(Pointing data for screenshots)
——
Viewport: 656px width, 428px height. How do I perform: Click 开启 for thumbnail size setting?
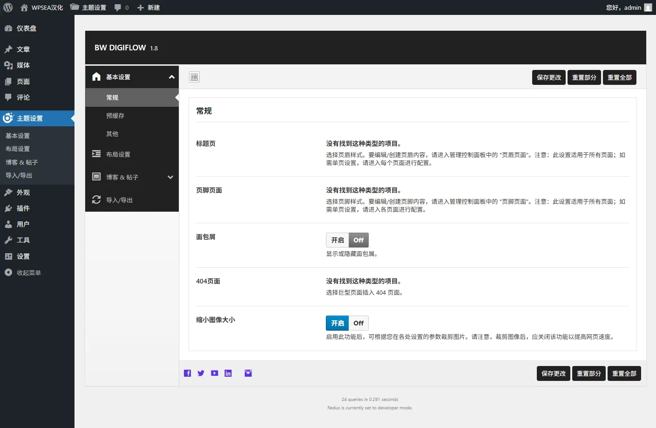click(x=338, y=323)
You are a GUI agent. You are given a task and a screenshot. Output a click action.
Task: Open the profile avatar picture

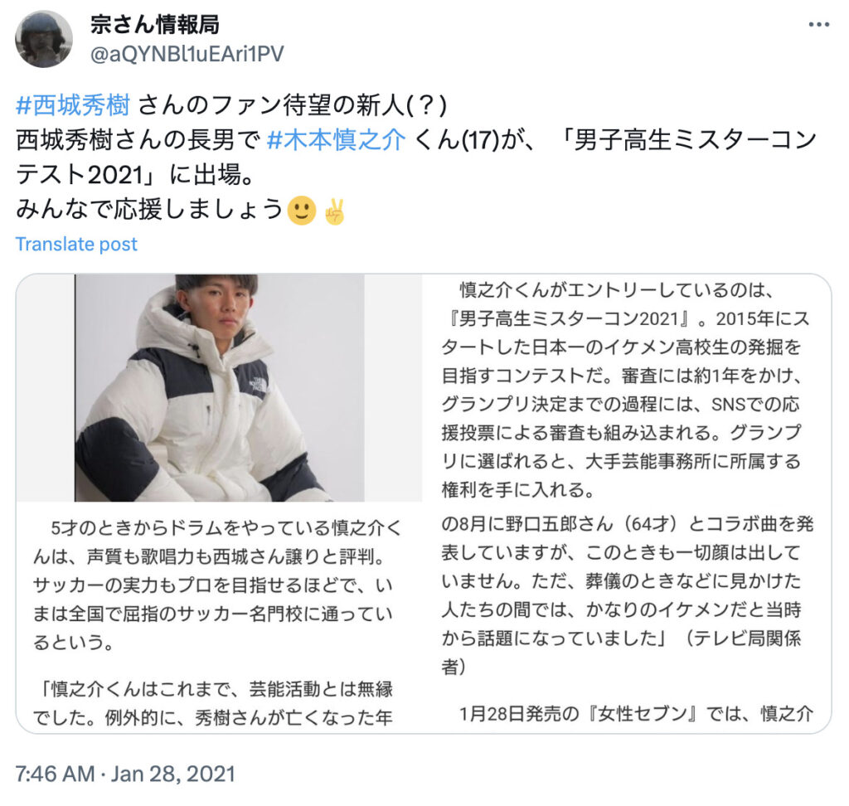point(44,39)
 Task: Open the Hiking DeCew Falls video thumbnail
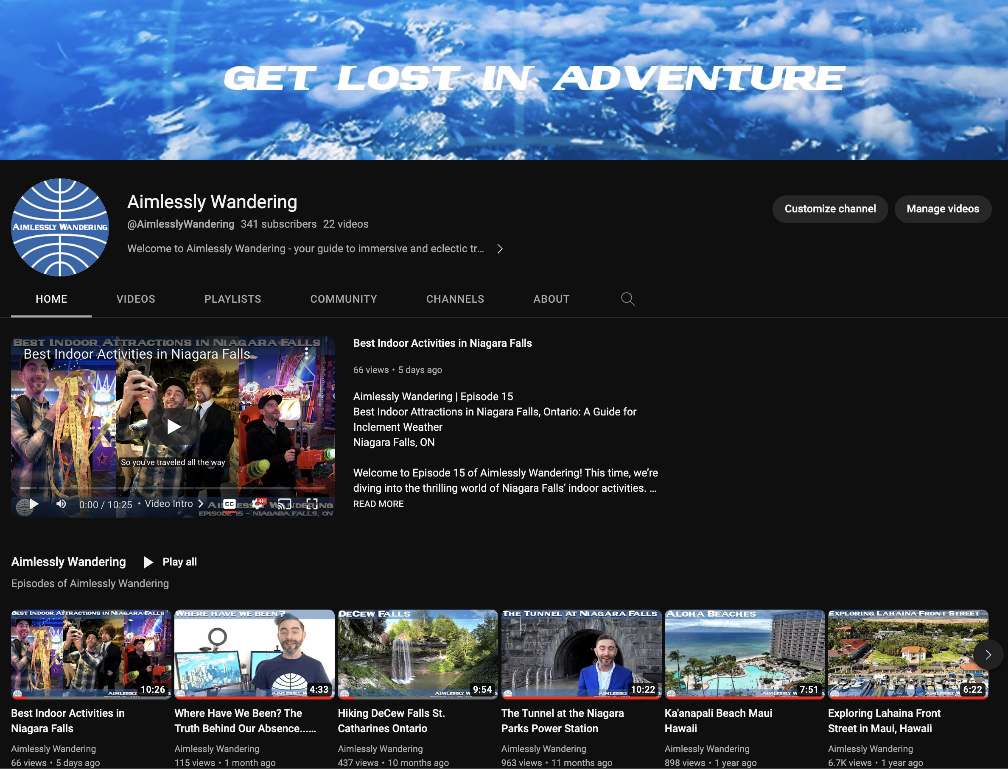click(417, 654)
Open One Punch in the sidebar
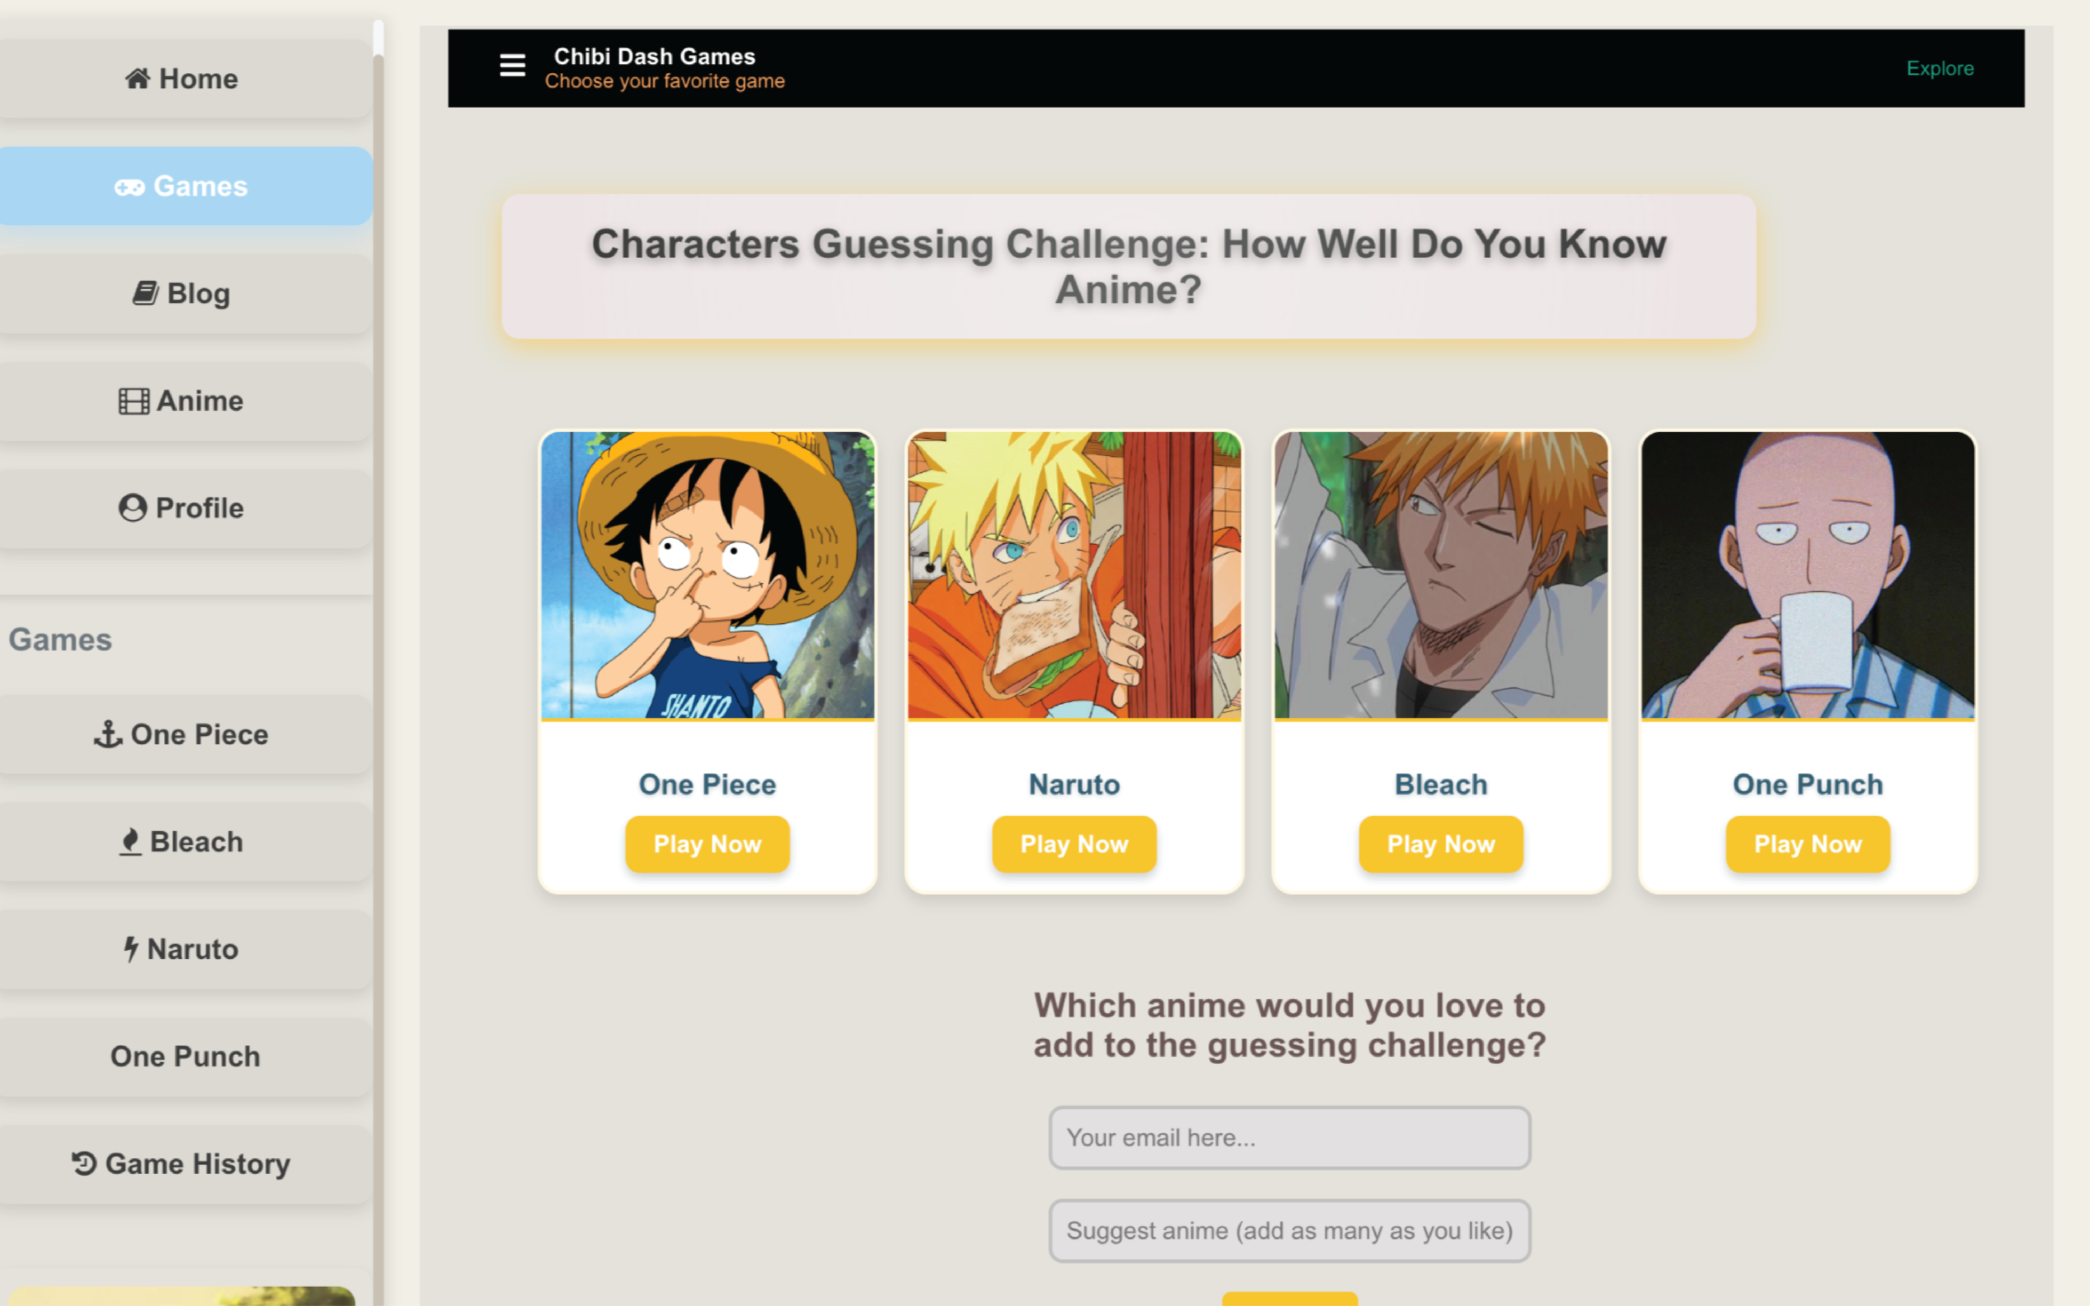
——
- _Job_
Lay out the lines of these rows as a numbered list, omitting any blank lines and leaving the pictures out of your answer.

- _Task solution_
1. Viewport: 656px width, 428px height. How do I perform: Click 开启 for thumbnail size setting?
2. click(x=338, y=323)
3. You are a GUI agent. You are given a task and a screenshot. Output a click action.
4. Task: Open the profile avatar picture
5. point(44,39)
6.  Task: Open the Hiking DeCew Falls video thumbnail
7. click(417, 654)
8. Open One Punch in the sidebar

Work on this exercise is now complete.